Reinsurance and insurance-linked securities (ILS) investment manager Blue Capital Management reported on target returns for its listed ILS fund strategy in the first-half of 2017, but noted that it is now monitoring the impacts of hurricane Harvey closely to identify any threat to the fund’s investment positions.
The Sompo (previously Endurance) owned ILS fund manager reported that its stock exchange listed Blue Capital Alternative Income Fund (formerly known as the Blue Capital Global Reinsurance Fund) saw a net asset value return of 1.8% for the first-half of the year.
That’s up on the first-half of 2016, a year which saw the full-year NAV return hit 8.3% and the Blue Capital fund will expect to derive the majority of its annual return over the second-half of the year, depending on global catastrophe event activity.
The Blue Capital Alternative Income Fund has just over $207 million in total net assets and a portfolio of reinsurance and private ILS contracts made up of over 1,500 catastrophe reinsurance contract positions, offering its investors well-diversified access to insurance-linked returns.
The fund has returned nearly 50% to investors that joined it from its launch, generating a positive return in 94.4% of months and has an annualised return through 30th June 2017 reached 8.9%.
Chairman John R. Weale commented on the first-half of 2017; “The January to June 2017 underwriting period saw promising signs in market pricing, although conditions remained competitive during this renewal period. The Reinsurer observed reductions in risk adjusted pricing beginning to moderate at approximately 3 per cent. compared with more significant reductions during previous renewal periods.
“Despite such pricing pressure, Blue Capital Management Ltd. successfully executed its renewal strategy. We remain confident that we can deliver attractive returns for our Shareholders in spite of the current insurance market cycle and the pro forma modelled return expectations for the portfolio constructed are consistent with the Company’s target return.”
The fund’s shares continue to trade at a discount to NAV and Weale said that, “The Board is considering various options and will put to Shareholders a proposed course of action in due course. The Board continues to consider ways to improve the Company’s profitability, market valuation and to monitor fees and overall expenses in relation to the Company.”
Blue Capital explained first-half global catastrophe activity, saying; “The first half of 2017 was characterized by a relatively low level of insured losses from large natural catastrophes. The most significant event was Cyclone Debbie which struck the Queensland coast as a Category 4 storm in late March 2017. It has also been an active first half within the United States due to a high frequency of tornado and hail events. The Company employed its normal post-event procedures to estimate the losses from Cyclone Debbie and other events and determined the losses did not have a material impact on the Company.”

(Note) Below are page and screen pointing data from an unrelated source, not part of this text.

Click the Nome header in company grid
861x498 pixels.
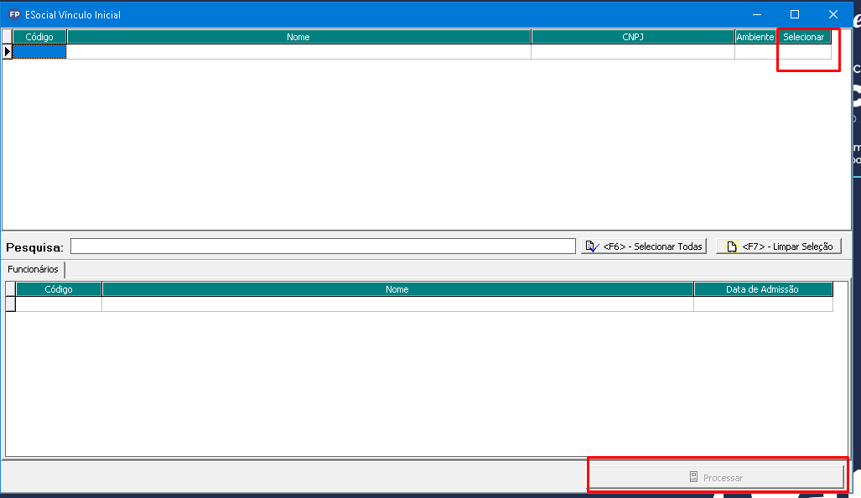298,37
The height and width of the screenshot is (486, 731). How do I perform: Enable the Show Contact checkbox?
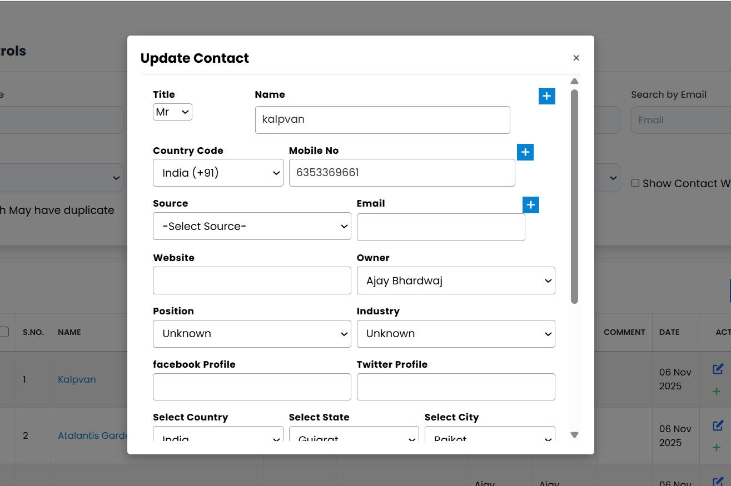[x=635, y=183]
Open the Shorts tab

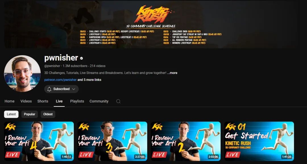coord(43,101)
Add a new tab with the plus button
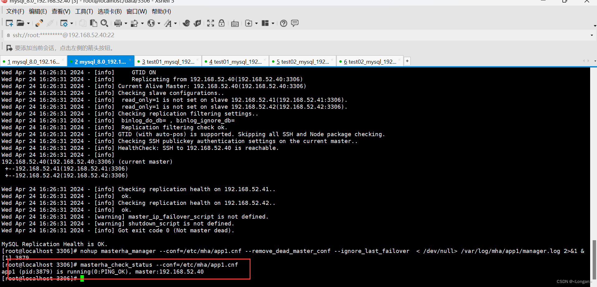597x287 pixels. click(407, 61)
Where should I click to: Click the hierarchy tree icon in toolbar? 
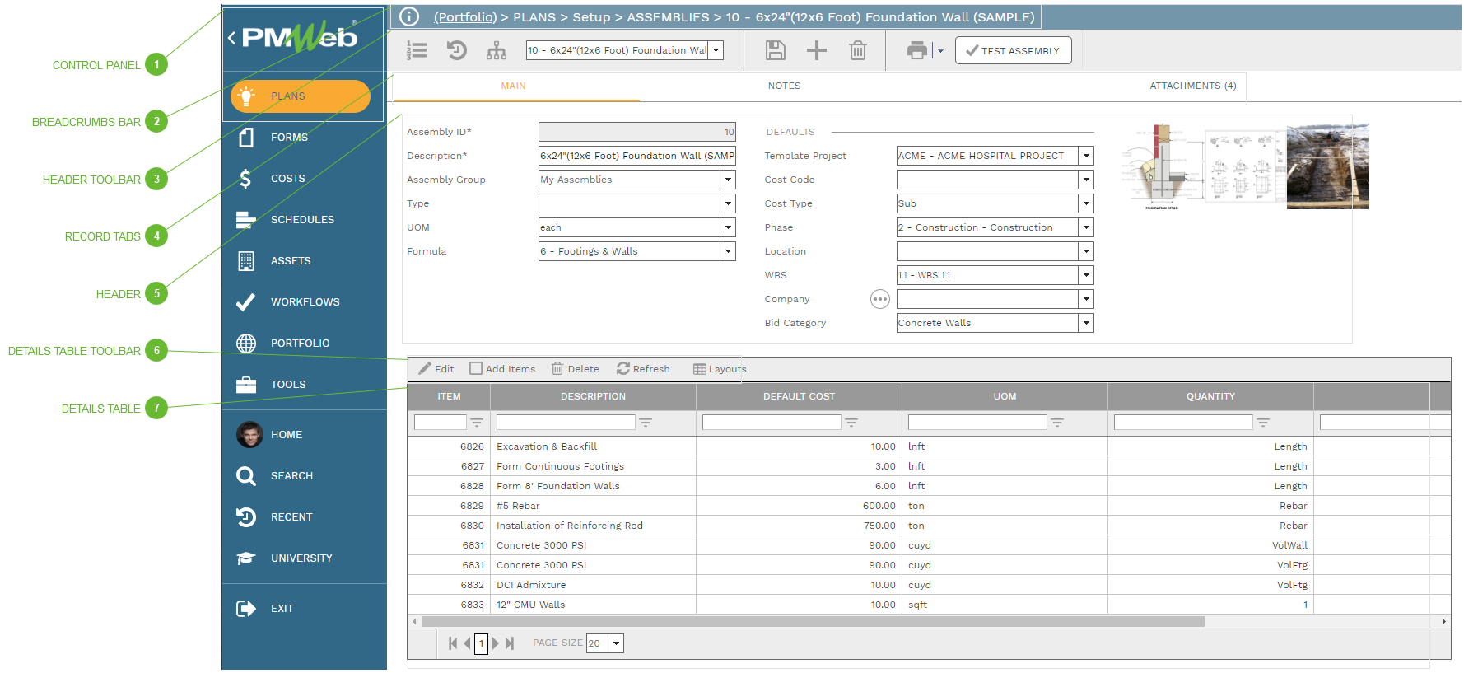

On hurricane Harvey, which could threaten to dent second-half returns a little for many ILS funds, Blue Capital explained that it is closely assessing the impacts. The ILS manager will likely be in touch with its ceding companies and working to identify whether any contracts are at risk of impairment.
“On 25 August 2017, Hurricane Harvey made landfall near Corpus Christi, Texas as a Category 4 hurricane with winds of 130 miles per hour followed by substantial rainfall and flooding. The Investment Manager has now commenced its normal post-event procedures to estimate any loss to the Company from Hurricane Harvey, and continues to monitor this event for potential material impact to the Company,” Blue Capital explained.
So the first-half of 2017 has been relatively benign for the Blue Capital listed ILS fund strategy. The second-half may not be quite so benign, given the impacts of hurricane Harvey that are unfolding still and the forecasts for higher hurricane activity, but the diversification within the ILS portfolio should help to ensure that even a major industry loss event is only contained within a portion of the managers underwritten book.